Happy Ied Mubarak
Allahu Akbar, Allahu Akbar, Allahu Akbar, Allahu Akbar, Allahu Akbar, Allahu Akbar, Allahu Akbar, Allahu Akbar, Allahu Akbar.
Alhamdulillah di hari yang penuh kemuliaan dan kemenangan ini, seluruh umat Islam di seluruh dunia bersatu memperingati hari raya kemenangan, setelah sebulan penuh berpuasa Ramadhan, yaitu hari raya Idul Fitri.
Hari raya Idul Fitri adalah hari raya kemenangan umat Islam. Sebagai umat Islam harus mengetahui apa makna Idul Fitri. Kata Id berasal dari akar kata ‘âda – ya‘ûdu yang artinya kembali, sedangkan kata fitri sebagaimana dalam kamus Munjid halaman 555 bermakna berbuka bagi orang yang berpuasa. Dengan demikian, makna Idul Fitri adalah kembali berbuka puasa setelah sebulan penuh melaksanakan ibadah puasa di bulan Ramadhan. Kata fitri memiliki kaitan dengan kata fithrah. Dalam kamus yang sama, kata fithrah bermakna agama yang benar dan tabiat asal kejadian manusia. Maksudnya, setiap orang yang berpuasa selama bulan Ramadhan dengan iman dan ikhlas karena Allah, akan diampuni segenap dosanya yang telah lampau. Sehingga pada hari raya ini umat Islam kembali pada fitrah, bagaikan bayi yang suci dan bersih dari segala dosa, kesalahan, kejelekan, dan keburukan. Imam Bukhari dalam Shahih Bukhari juz 3 halaman 26 meriwayatkan hadits, Nabi bersabda:
“Barangsiapa puasa di bulan Ramadhan dengan iman dan ikhlas karena Allah, diampuni dosa-dosanya yang telah lampau.”
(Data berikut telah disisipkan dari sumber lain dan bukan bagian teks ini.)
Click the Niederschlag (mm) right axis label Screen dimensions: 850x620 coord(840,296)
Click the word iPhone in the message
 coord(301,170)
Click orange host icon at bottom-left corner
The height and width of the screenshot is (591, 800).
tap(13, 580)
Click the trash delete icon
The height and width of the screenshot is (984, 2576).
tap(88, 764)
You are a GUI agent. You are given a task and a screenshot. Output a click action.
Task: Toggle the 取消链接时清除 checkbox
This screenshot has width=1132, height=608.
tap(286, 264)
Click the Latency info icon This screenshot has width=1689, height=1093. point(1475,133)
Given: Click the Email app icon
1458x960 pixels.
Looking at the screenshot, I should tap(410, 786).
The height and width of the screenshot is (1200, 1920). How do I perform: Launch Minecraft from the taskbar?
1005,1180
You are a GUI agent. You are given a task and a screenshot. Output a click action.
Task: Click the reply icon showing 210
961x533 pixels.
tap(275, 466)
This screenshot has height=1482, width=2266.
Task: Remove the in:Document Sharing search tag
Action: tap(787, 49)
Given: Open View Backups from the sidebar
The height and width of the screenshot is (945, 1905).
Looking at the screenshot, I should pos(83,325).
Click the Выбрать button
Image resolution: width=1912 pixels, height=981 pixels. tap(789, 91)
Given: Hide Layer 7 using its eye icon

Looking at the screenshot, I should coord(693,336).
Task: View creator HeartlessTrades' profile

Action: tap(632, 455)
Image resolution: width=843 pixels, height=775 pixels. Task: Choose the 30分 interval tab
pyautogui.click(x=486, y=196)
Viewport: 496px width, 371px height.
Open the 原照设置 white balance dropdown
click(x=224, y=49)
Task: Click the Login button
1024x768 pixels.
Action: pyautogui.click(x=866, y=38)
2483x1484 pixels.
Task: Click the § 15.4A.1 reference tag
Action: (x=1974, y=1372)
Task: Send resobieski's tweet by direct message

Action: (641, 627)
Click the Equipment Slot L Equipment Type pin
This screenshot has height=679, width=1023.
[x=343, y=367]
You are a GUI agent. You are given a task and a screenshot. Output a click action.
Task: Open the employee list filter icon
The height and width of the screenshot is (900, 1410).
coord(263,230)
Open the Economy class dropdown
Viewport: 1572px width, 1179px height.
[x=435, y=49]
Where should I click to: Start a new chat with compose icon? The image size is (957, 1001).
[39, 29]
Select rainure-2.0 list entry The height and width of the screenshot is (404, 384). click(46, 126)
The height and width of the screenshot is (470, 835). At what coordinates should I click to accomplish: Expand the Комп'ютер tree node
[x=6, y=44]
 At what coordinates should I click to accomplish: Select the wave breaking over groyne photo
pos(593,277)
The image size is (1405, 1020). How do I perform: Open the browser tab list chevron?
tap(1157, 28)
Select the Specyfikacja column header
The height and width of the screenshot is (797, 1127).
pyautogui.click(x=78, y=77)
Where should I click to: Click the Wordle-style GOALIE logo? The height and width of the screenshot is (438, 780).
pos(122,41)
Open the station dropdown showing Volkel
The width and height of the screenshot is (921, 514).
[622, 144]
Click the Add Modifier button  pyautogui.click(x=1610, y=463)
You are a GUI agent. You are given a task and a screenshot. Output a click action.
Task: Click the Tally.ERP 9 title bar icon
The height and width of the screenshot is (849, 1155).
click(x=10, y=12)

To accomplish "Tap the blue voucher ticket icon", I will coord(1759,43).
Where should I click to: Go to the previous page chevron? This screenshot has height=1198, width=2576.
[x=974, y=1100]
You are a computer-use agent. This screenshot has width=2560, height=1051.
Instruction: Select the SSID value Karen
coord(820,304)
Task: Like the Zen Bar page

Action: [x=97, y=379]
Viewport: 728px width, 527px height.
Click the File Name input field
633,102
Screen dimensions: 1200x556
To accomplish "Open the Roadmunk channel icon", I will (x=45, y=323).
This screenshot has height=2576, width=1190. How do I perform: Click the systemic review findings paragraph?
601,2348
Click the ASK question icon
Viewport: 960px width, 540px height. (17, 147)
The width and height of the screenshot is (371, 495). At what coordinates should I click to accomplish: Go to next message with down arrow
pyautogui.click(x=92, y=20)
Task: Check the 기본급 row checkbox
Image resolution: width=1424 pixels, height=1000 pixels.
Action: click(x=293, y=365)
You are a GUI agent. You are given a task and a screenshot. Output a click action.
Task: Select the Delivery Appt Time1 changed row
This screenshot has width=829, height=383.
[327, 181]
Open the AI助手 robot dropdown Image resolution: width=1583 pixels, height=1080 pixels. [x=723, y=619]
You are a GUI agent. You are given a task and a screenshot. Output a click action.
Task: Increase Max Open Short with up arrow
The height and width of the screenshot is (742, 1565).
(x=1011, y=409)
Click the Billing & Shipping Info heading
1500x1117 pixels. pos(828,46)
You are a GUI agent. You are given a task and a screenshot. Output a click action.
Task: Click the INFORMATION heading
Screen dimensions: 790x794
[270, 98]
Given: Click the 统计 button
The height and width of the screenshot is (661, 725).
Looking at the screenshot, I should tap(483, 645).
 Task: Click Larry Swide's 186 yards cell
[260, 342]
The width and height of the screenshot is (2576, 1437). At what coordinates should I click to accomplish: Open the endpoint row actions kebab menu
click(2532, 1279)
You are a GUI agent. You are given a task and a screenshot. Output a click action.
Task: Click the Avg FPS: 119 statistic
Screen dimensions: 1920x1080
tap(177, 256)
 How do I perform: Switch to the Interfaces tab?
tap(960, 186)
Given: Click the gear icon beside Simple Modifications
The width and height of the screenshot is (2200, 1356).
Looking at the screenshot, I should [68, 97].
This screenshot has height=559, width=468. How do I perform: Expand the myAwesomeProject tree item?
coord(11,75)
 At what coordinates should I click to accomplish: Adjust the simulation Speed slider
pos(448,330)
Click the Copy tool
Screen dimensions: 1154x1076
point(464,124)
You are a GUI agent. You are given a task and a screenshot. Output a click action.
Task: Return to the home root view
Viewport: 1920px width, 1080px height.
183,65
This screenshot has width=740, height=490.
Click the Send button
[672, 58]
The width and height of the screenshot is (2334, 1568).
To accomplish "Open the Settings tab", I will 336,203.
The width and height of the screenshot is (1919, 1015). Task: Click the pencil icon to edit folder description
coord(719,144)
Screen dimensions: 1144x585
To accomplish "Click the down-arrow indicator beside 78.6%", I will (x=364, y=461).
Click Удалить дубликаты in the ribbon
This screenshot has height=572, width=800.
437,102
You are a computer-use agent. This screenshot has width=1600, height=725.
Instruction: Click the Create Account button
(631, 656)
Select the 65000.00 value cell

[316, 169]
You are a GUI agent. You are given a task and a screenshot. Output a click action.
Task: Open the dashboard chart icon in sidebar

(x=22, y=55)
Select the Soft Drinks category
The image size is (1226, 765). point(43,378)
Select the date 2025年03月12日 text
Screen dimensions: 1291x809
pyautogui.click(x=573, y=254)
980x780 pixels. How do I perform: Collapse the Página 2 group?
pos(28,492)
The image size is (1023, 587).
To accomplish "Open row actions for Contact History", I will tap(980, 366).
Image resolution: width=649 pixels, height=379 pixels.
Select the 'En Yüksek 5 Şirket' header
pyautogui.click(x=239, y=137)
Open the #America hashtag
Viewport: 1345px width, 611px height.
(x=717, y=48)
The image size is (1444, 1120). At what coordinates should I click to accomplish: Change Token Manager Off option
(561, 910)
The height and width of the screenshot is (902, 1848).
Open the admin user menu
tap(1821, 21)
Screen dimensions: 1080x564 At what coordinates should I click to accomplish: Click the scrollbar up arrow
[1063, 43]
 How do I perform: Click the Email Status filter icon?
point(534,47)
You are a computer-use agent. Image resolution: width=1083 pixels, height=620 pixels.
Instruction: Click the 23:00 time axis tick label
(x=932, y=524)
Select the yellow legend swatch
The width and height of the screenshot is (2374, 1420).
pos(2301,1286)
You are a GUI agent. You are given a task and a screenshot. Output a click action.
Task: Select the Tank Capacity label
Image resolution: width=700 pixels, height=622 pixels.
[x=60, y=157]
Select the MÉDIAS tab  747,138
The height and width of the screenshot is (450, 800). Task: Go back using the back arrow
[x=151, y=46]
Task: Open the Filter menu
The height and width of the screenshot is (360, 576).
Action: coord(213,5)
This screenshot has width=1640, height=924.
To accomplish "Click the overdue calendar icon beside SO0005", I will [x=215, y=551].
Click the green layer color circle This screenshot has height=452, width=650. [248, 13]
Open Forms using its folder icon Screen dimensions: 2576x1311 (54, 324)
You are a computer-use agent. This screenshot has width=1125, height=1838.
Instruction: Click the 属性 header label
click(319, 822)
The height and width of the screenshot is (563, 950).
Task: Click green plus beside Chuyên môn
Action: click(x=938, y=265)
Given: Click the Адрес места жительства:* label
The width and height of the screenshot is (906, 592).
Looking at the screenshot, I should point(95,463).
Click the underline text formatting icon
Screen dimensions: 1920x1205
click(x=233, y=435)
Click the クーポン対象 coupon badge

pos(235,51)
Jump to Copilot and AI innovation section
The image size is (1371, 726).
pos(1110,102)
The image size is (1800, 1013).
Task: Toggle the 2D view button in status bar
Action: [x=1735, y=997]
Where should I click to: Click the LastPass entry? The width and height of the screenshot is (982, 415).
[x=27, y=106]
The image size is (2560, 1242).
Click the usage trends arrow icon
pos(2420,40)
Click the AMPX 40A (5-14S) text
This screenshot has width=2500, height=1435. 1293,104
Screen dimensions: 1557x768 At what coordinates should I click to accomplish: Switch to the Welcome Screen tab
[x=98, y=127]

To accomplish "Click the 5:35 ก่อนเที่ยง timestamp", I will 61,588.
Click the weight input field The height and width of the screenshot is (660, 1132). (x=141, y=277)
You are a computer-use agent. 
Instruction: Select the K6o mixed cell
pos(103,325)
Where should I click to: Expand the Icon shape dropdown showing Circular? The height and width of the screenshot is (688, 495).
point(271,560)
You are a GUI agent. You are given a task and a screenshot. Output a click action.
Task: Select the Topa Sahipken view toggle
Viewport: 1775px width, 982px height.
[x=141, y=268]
Kita perlu mengingat bahwa manusia adalah makhluk sosial, yang pasti memiliki kesalahan, baik kesalahan kepada Allah SWT (haqqullah), dan kesalahan kepada sesama manusia (haq adami). Manusia yang memiliki kesalahan kepada Allah subhanahu wata’ala, akan mendapatkan ampunan di hari yang mulia ini setelah melakukan puasa di bulan Ramadhan. Namun kesalahan sesama manusia hanya bisa diampuni ketika telah saling memaafkan. Oleh karena itu, pada momentum hari raya Idul Fitri ini, hari di mana setiap Muslim sedang gembira dan berlapang dada, mari kita hidupkan tradisi yang amat baik selepas Idul Fitri, yaitu tradisi saling memaafkan, atau lebih dikenal dengan tradisi halal bihalal. Yang memiliki kesalahan meminta maaf pada yang disalahi, yang disalahi memberi maaf kepada yang bersalah. Tradisi ini sesuai dengan firman Allah SWT dalam Al-Qur’an Surat Al-A’raf ayat 199:
“Jadilah engkau pemaaf dan suruhlah orang mengerjakan yang makruf, serta berpalinglah daripada orang-orang yang bodoh.”
Selain itu, dalam sebuah hadits, orang yang bersalah diperintahkan untuk segera meminta maaf atas kesalahannya. Sebagaimana diriwayatkan Imam Bukhari dalam Shahih Bukhari Juz 3 halaman 129. Nabi bersabda:
“Barangsiapa memiliki kesalahan terhadap saudaranya, baik moril maupun materil, segeralah meminta kehalalannya hari itu juga, sebelum sampai pada hari tiada dinar dan dirham. Jika hal tersebut terjadi, bila ia memiliki amal baik, amal tersebut akan diambil sesuai kadar kesalahannya. Namun, bila ia sudah tidak memiliki kebaikan, maka ia akan ditimpakan kesalahan dari saudara yang ia salahi.”
Menjadi jelas, pada hari ini semua orang sedang bahagia dengan menyambut hari raya Idul Fitri, semua orang mudah memberi maaf, semua orang dalam keadaan lapang, mari kita manfaatkan momentum berharga ini untuk saling bermaafan, saling rukun, bersatu dan mempererat tali persaudaraan. Mari kita berdoa bersama supaya prodi Tadris IPS IAIN Jember semakin jaya dan semoga orang-orang yang sering iseng atau bergurau secara berlebihan terutama pada Web Tadris IPS IAIN Jember supaya diberi hidayah, diampuni dosanya dan diberi keikhlasan untuk membantu prodi Tadris IPS IAIN Jember. Aamiin. (Oman)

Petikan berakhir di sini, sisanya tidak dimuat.